INSTRUCCIONES: Edita el fragmento sobre Christina Onassis y reproduce el pasaje desde "Dodero fue la" hasta "para La Nación." con "separación de bienes" sustituido por "un acuerdo prenupcial".
━━ FRAGMENTO DE PÁGINA ━━
Dodero fue la que intentó frenar su matrimonio con el advenedizo Thierry Roussel, del que luego se supo que tenía una relación paralela y un hijo apenas dos meses menor que Athina fruto de esa relación con la mujer que terminó criando a la heredera universal de la fortuna Onassis. “Le rogué que hiciera separación de bienes. Es cierto que le dije: ¡vámonos! Yo quería que se fugara. Pero lo amaba. Cuando me confesó que se casaba sin hacer ningún tipo de papel previo casi me desmayo. Era una locura y todos pensábamos igual”, contó Dodero el año pasado en una entrevista con Flavia Fernández para La Nación.
También había estado muy cerca de su amiga cuando en el lapso de dos años y medio, Christina perdió a toda su familia de sangre, y se convirtió desde entonces en lo más parecido a una familia para ella, su lugar seguro en el mundo. Alexander Onassis, su hermano mayor, murió en un accidente aeronáutico en 1973. Eso sumió a sus padres –que estaban separados desde los 60 (Christina había asistido en primera fila al largo romance entre Ari y María Callas y también al casamiento del magnate con Jackie Kennedy, a quien ella y su hermano resentían)– en una profunda tristeza. La madre, Tina Onassis Niarchos, murió de una aparente sobredosis de barbitúricos en 1974 (y le legó US$77 millones); apenas unos años antes la propia Christina había pasado por una situación similar por la que fue hospitalizada y diagnosticada con depresión clínica. El padre murió unos meses después que Tina, en marzo de 1975.
━━━
━━ DATOS DE ORIGEN ━━
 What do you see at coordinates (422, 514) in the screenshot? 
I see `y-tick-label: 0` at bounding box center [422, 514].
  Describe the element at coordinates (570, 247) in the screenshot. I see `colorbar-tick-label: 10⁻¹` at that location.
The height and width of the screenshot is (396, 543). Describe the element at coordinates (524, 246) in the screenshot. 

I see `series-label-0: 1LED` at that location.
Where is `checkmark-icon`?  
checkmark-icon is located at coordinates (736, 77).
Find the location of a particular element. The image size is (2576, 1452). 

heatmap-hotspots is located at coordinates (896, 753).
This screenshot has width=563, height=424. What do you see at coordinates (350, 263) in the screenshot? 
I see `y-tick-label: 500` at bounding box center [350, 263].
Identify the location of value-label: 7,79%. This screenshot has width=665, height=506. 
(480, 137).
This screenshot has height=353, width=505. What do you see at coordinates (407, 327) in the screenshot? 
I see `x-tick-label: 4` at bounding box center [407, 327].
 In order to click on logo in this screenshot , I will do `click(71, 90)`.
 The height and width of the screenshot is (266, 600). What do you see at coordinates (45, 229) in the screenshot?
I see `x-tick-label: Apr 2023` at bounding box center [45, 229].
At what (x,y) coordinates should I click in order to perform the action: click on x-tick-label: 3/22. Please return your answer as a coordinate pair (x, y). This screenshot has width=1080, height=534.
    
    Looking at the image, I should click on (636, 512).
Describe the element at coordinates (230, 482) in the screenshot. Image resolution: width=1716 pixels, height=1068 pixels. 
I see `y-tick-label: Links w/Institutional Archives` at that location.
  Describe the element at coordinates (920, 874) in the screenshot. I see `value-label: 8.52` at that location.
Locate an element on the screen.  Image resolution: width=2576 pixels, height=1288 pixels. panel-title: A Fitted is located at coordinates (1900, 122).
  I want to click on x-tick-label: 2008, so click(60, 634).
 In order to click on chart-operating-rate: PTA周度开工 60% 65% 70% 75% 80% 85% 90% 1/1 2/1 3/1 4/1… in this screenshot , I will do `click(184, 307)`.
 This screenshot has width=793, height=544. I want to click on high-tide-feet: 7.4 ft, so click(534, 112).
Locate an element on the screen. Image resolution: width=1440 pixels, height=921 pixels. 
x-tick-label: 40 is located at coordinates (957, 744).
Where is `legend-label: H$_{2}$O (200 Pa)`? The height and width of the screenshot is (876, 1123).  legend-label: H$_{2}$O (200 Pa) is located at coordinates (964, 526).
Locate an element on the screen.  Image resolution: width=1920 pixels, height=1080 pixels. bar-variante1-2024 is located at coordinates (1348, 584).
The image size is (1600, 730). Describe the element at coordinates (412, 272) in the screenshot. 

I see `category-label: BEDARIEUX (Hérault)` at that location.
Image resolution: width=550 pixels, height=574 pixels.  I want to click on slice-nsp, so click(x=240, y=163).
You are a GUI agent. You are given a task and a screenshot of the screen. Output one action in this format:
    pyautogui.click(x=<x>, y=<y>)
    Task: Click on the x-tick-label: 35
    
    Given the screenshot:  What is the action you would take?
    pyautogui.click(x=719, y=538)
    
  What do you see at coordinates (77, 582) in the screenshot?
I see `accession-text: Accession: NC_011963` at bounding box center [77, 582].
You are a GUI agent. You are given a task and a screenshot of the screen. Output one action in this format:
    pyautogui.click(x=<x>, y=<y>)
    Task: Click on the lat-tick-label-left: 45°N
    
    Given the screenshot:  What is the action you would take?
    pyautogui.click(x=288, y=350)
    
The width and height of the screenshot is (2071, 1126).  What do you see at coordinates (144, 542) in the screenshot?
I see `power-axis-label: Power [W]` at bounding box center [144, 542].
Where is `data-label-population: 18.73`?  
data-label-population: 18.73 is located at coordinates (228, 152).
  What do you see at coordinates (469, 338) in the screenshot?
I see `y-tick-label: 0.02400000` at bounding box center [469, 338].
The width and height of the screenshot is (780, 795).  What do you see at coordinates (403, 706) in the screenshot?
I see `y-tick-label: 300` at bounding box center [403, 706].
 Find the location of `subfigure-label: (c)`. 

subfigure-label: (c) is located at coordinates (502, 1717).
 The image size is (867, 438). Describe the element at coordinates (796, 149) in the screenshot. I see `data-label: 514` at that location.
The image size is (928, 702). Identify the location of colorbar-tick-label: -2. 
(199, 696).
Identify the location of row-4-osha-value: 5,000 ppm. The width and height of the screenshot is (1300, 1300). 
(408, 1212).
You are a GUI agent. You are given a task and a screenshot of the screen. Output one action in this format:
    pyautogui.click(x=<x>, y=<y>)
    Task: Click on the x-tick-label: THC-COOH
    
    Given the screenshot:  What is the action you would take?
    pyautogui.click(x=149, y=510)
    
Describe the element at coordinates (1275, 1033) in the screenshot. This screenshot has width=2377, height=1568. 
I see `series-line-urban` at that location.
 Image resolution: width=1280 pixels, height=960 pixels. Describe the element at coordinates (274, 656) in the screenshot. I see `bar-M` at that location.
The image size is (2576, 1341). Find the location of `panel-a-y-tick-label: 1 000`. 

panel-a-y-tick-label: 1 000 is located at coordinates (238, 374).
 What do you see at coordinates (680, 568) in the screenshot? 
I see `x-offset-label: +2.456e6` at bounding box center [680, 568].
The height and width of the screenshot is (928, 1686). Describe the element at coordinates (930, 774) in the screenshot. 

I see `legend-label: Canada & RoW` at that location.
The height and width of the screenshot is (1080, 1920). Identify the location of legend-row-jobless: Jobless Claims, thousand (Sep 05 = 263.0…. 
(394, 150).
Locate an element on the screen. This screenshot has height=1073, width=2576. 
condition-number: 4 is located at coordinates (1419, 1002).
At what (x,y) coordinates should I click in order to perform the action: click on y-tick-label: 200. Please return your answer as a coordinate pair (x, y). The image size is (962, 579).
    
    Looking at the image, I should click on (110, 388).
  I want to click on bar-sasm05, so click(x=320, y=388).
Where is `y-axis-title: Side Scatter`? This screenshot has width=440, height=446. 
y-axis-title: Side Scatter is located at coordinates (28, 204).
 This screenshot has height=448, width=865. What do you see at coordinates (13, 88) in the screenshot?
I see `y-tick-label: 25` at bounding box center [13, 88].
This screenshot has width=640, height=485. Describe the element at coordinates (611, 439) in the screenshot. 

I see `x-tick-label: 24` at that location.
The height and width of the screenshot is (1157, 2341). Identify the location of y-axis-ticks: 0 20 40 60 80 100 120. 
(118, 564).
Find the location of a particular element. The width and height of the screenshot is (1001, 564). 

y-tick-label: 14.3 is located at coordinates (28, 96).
━━━
RESPUESTA AL EJERCICIO:
Dodero fue la que intentó frenar su matrimonio con el advenedizo Thierry Roussel, del que luego se supo que tenía una relación paralela y un hijo apenas dos meses menor que Athina fruto de esa relación con la mujer que terminó criando a la heredera universal de la fortuna Onassis. “Le rogué que hiciera un acuerdo prenupcial. Es cierto que le dije: ¡vámonos! Yo quería que se fugara. Pero lo amaba. Cuando me confesó que se casaba sin hacer ningún tipo de papel previo casi me desmayo. Era una locura y todos pensábamos igual”, contó Dodero el año pasado en una entrevista con Flavia Fernández para La Nación.